◆ Excerpted passage
-.-.-

Information on how to further customize to modelling of the outputs can be found here.

Select a matching SampleEvaluator

There is one important caveat. Some examples consist of a fixed data set, some are implemented as a Matlab function, others as a C++ executable, etc. When running a different example you have to tell the SUMO Toolbox how the example is implemented so the toolbox knows how to extract data (eg: should it load a data file or should it call a Matlab function). This is done by specifying the correct SampleEvaluator tag. The default SampleEvaluator is:

<SampleEvaluator>matlab</SampleEvaluator>

So this means that the toolbox expects the example you want to run is implemented as a Matlab function. Thus it is no use running an example that is implemented as a static dataset using the 'matlab' or 'local' sample evaluators. Doing this will result in an error. In this case you should use 'scatteredDataset' (or sometimes griddedDataset).

To see how an example is implemented open the XML file inside the example directory and look at the

<Implementation>

tag. To see which SampleEvaluators are available see Config:SampleEvaluator.

Select an appropriate AdaptiveModelBuilder

Also remember that if you switch to a different example you may also have to change the Config:AdaptiveModelBuilder used. For example, if you are using a spline model (which only works in 2D) and you decide to model a problem with many dimensions (e.g., CompActive or BostonHousing) you will have to switch to a different model type (e.g., any of the SVM or LS-SVM model builders).

Switch off Sample Selection if not needed

If you are modeling a fixed, small size dataset it may make no sense to select samples incrementally. Instead you will probably load all the data at once and only generate models. See Adaptive_Modeling_Mode for how to do this.

Finally the question may remain, what settings should I use for my problem? Well there is no best answer to this question, see General_guidelines.

Running different configuration files

If you just type "go" the SUMO-Toolbox will run using the configuration options in default.xml. However you may want to make a copy of default.xml and play around with that, leaving your original default.xml intact. So the question is, how do you run that file? Lets say your copy is called MyConfigFile.xml. In order to tell SUMO to run that file you would type:

go('/path/to/MyConfigFile.xml')

-.-.-

◆ Supplied information
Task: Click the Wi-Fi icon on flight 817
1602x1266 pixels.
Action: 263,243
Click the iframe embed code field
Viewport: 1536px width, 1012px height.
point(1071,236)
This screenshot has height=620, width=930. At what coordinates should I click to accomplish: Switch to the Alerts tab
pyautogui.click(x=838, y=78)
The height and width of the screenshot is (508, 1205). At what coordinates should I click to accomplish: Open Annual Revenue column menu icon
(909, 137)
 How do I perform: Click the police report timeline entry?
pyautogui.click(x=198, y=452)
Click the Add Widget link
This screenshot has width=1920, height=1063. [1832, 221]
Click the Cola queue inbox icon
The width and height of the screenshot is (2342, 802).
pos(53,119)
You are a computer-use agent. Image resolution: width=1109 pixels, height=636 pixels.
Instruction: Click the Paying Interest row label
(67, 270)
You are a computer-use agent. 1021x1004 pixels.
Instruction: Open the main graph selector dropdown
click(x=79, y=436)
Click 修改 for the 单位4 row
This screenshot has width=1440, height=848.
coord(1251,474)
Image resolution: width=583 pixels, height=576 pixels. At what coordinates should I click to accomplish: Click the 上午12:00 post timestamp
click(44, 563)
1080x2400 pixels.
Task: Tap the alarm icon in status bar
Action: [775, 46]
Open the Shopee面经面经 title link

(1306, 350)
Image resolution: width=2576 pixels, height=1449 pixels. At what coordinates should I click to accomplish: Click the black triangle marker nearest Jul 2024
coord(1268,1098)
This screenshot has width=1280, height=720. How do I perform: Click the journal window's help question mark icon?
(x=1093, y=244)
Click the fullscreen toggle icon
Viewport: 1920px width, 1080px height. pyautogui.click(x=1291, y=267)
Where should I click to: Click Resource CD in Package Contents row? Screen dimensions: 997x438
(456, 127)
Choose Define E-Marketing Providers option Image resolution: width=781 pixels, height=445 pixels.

-.-.-

◆ Tasks for this exercise
1. Using the SUMO Toolbox excerpt, answer each question on its own line, marked (a), (b) and (c):
(a) What is the default SampleEvaluator?
(b) Which model builders does it suggest switching to when a spline model meets a problem with many dimensions?
(c) What do you type to run the toolbox with the options in default.xml?
2. Can you rewrite the paragraph of the SUMO Toolbox excerpt that begins "There is one important caveat" as a short bulleted list that keeps its main facts?
3. Reproduce the part of the SUMO Toolbox excerpt starting at "To see how an" and ending at "LS-SVM model builders).".

◆ Answer set
1.
(a) matlab
(b) Any of the SVM or LS-SVM model builders
(c) "go"

2.
- Examples are implemented in different ways: some as a fixed data set, some as a Matlab function, others as a C++ executable.
- When running a different example, you must tell the SUMO Toolbox how it is implemented so it knows how to extract data, for instance whether to load a data file or call a Matlab function.
- You do this by specifying the correct SampleEvaluator tag.

3.
To see how an example is implemented open the XML file inside the example directory and look at the

<Implementation>

tag. To see which SampleEvaluators are available see Config:SampleEvaluator.

Select an appropriate AdaptiveModelBuilder

Also remember that if you switch to a different example you may also have to change the Config:AdaptiveModelBuilder used. For example, if you are using a spline model (which only works in 2D) and you decide to model a problem with many dimensions (e.g., CompActive or BostonHousing) you will have to switch to a different model type (e.g., any of the SVM or LS-SVM model builders).